Challenge: Can you restate the stretch of the news excerpt below from "Those bemoaning the" through "only 100 cockroaches.", substituting "crickets" for "cockroaches"?

Given text:
┌──
A month ago, automaker Renault agreed to transfer their €2.2 billion ($2.3 billion) Russian business to entities controlled by the Russian government for a token sum. AutoVaz, which produces the Lada brand of vehicles, was taken over by the state, and according to Renault things aren’t going super. Russia will produce vehicles without airbags and anti-lock braking systems as they try to get the operations up and running again, as parts shortages force Russian automakers to forgo significant safety systems to get production in motion.

Tara Patel, Bloomberg

Study

Those bemoaning the death of the so-called Millennial lifestyle subsidy, where venture-backed businesses cut prices on rideshares and sharing economy to appeal to new customers, have no fear, as the free money isn’t over just yet. A Raleigh company is seeking to analyze the efficacy of a suite of home treatments and will pay $2,000 apiece to participants who allow them to release 100 American cockroaches into their home. They’re looking for five to seven households — they got over 2,500 applicants in a week — who will allow them to test pest control treatments and film the process over 30 days. As a New Yorker this is shocking, because in the Lower East Side usually you have to pay someone $2,000 a month to get an apartment with only 100 cockroaches.
└──
Dataset extract:
┌──
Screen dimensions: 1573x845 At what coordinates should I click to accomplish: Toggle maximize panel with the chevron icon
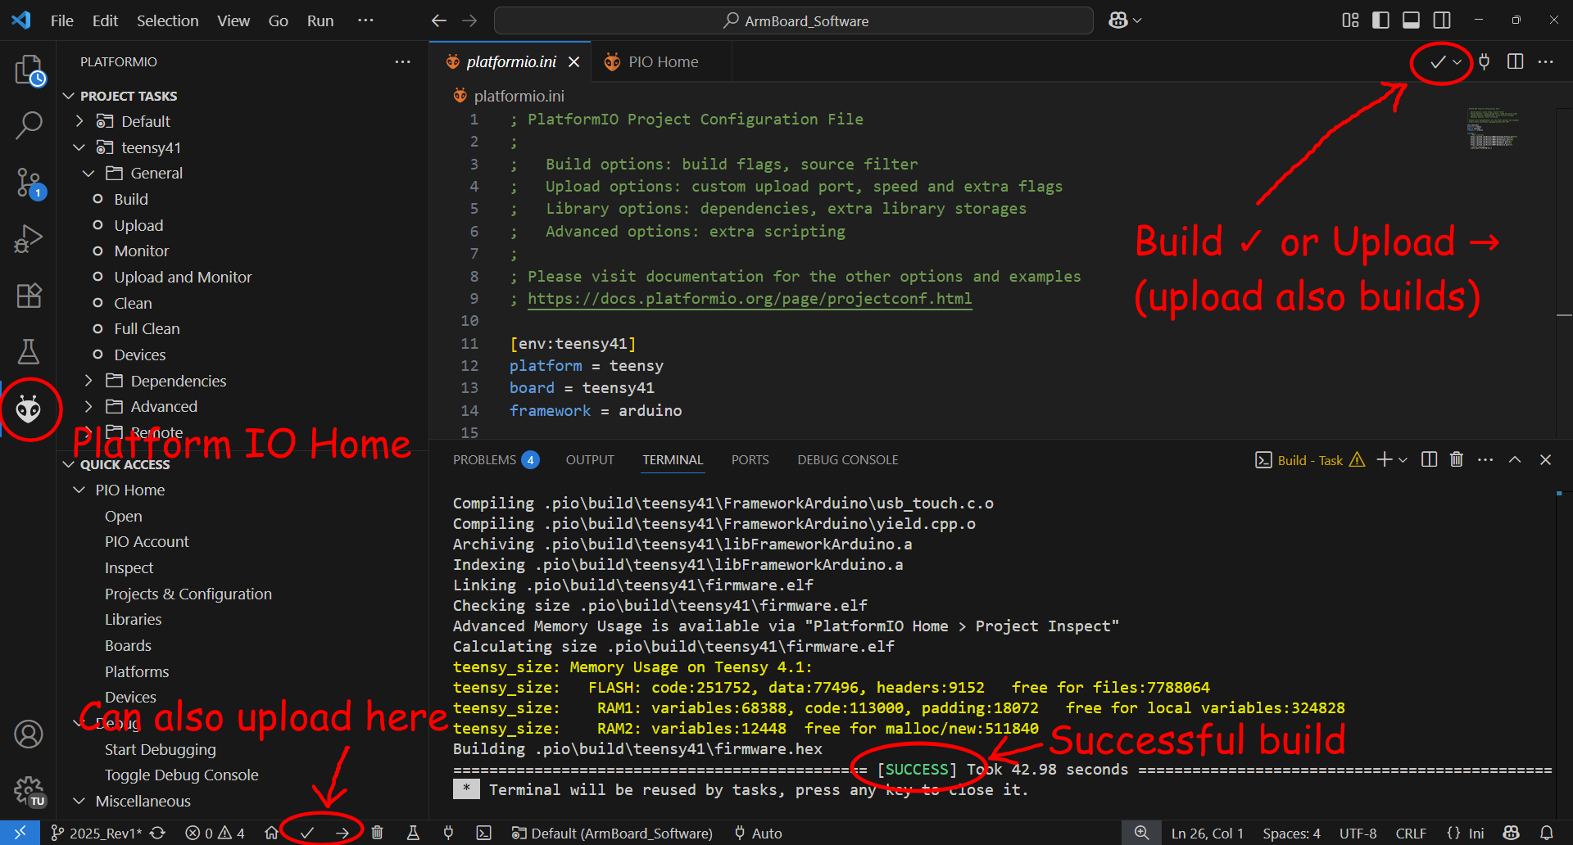click(1515, 459)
└──
Answer:
Those bemoaning the death of the so-called Millennial lifestyle subsidy, where venture-backed businesses cut prices on rideshares and sharing economy to appeal to new customers, have no fear, as the free money isn’t over just yet. A Raleigh company is seeking to analyze the efficacy of a suite of home treatments and will pay $2,000 apiece to participants who allow them to release 100 American crickets into their home. They’re looking for five to seven households — they got over 2,500 applicants in a week — who will allow them to test pest control treatments and film the process over 30 days. As a New Yorker this is shocking, because in the Lower East Side usually you have to pay someone $2,000 a month to get an apartment with only 100 crickets.